The Drish House, a historic plantation house located in Tuscaloosa, Alabama, United States; also known as the Dr. R. Drish House, has had a very colorful history ranging from slave artisans to creepy ghost stories spanning over the last few centuries of its existence.
Preservationists of the Alabama state speak very highly of this estate and consider the Drish House a mixture of the Italianate styles and Green revival in the entire state.
Since the early 20th century a number of eye witness accounts have suggested that the Drish House is haunted. The ghost sightings include seeing the tower on the third story on fire, with no traces of any fire or other floors of the building. Some people in the past have also reported to have seen strange ghostly lights emitting from the top of the building and going straight up into the clouds. The haunting reputation of the Drish House also contributed in securing it a place in 13 Alabama Ghosts and Jefferey by Kathryn Tucker Windham and Margaret Gillis Figh.
The origin story of the Drish House goes as far back as 1837; when the stuccoed brick building was constructed at the centre of a large 450-acre plantation right at the edge of the town on the behest of Dr. John R. Drish. A native of Virginia, Dr. Drish had moved to Tuscaloosa sometime in 1822 and was amongst the very earliest settlers. Dr. Drish was a widower, and after staying unmarried for some time decided to marry in 1835 to another wealthy widow Sarah Owen McKinney. By the time Dr. Drish got married, he had already established himself as a successful physician and was working as a building contractor employing a number of skillful slave artisans. Drish’s slaves had executed a big section of the early plasterwork in Tuscaloosa for many settlers in the region.

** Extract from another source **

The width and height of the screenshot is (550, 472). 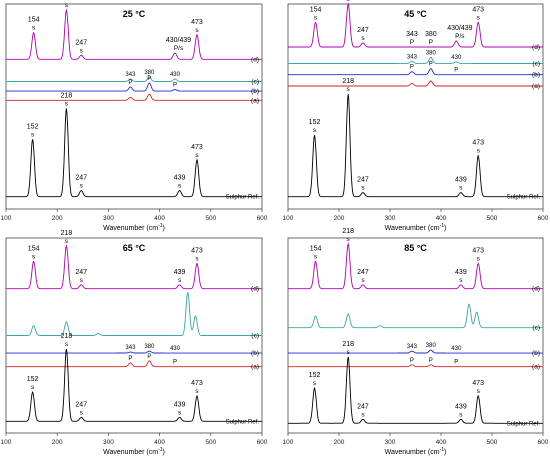 I want to click on peak-assignment: P/s, so click(x=460, y=36).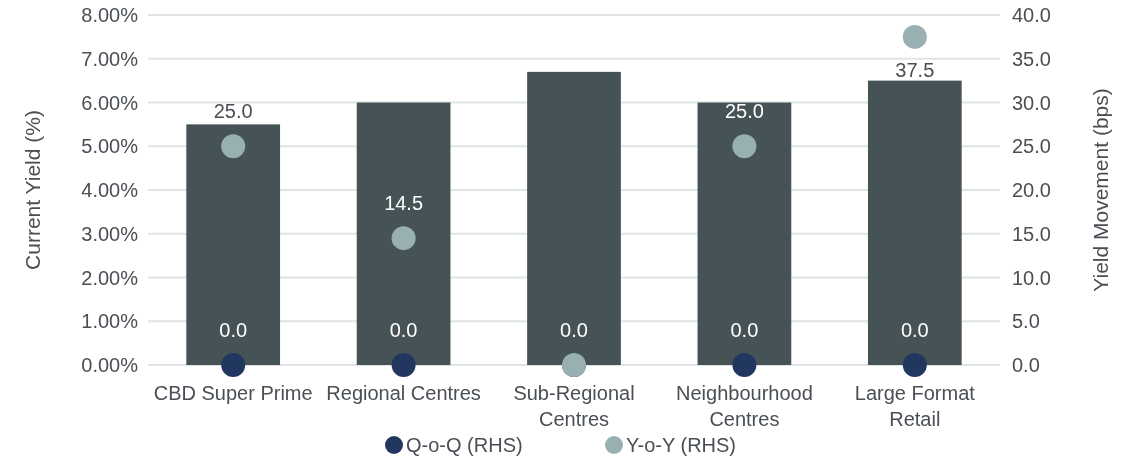 The image size is (1122, 459). Describe the element at coordinates (110, 190) in the screenshot. I see `y-tick-label: 4.00%` at that location.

Drish House had its first incarnation courtesy of Drish’s many slave artisans, and the credit of its early architecture goes to renowned architect William Nichols. When completed in 1837 the exterior section of the house featured a large Doric Porticoes to the area and front along with two-story pilasters that divided each bay of the building on all four sides. Prior to the outbreak of American Civil War, the house went under extensive remodeling in the Italianate-style. It was during this renovation the characteristic three-story brick tower was added to the structure. The front column of the building was changed to the Ionic order, and new brackets were added to the overhangs and eaves.
Dr. John Drish died in the year 1867; he had reportedly slipped down the stairway and hit himself on the head; whereas Mrs. Sarah Drish died a few of decades later in 1884. The story of the Drish House did not end with the death of Dr and Mrs Drish, it changed a few hands after the death of Mrs. Drish. While people were still residing in the building the surrounding area was scaled, subdivided and then sold, it was reportedly the first major Tuscaloosa’s expansion.
The next major ownership of the Drish House came when Tuscaloosa Board of Education bought the structure and opened the Jemison School in the building in the year 1906. The school did not last very long in the Drish House and was shut down in 1926. It was then purchased by Charles Turner’s Wrecking Company, who decided to use it as a parts warehouse; a status much in contrast to its previous ownerships. The famous photograph of the Drish House taken in 1936 to be displayed at the Metropolitan Museum of Art, was taken by the photographer Walker Evans in 1936; Drish House was used as the parts warehouse during that time.
Southside Baptist Church purchased the Drish House in 1940 and decided to renovate the structure according to their needs. The church had decided to add a sanctuary sharing the same boundary as the main house and also a Sunday school on the other side of the house. All through the rest of the 20th century, the Drish House was retained by the Southside Baptist Church. The real threat to the Drish House existence came in 1994 when plans started surfacing of its demolition when Southside Baptist was on the verge of being defunct. However, a lease to the Heritage Commission of Tuscaloosa County by some of the former members eventually saved the house from certain destruction.
By the time 2006 rolled in, Drish House had effectively lost most of its grandeur and was officially listed as one of the ‘Places in Peril’ by the Alabama Trust for Historic Preservation and Alabama Historical Commission. In July 2007, the house was deeded to the safe custody of Tuscaloosa County Preservation Society. After taken the custody of Drish House the TC Preservation Society has been very active in its efforts to stabilize the main structure and is hoping to raise enough funds to carry out the eventual restoration of the complex to bring back its lost glory.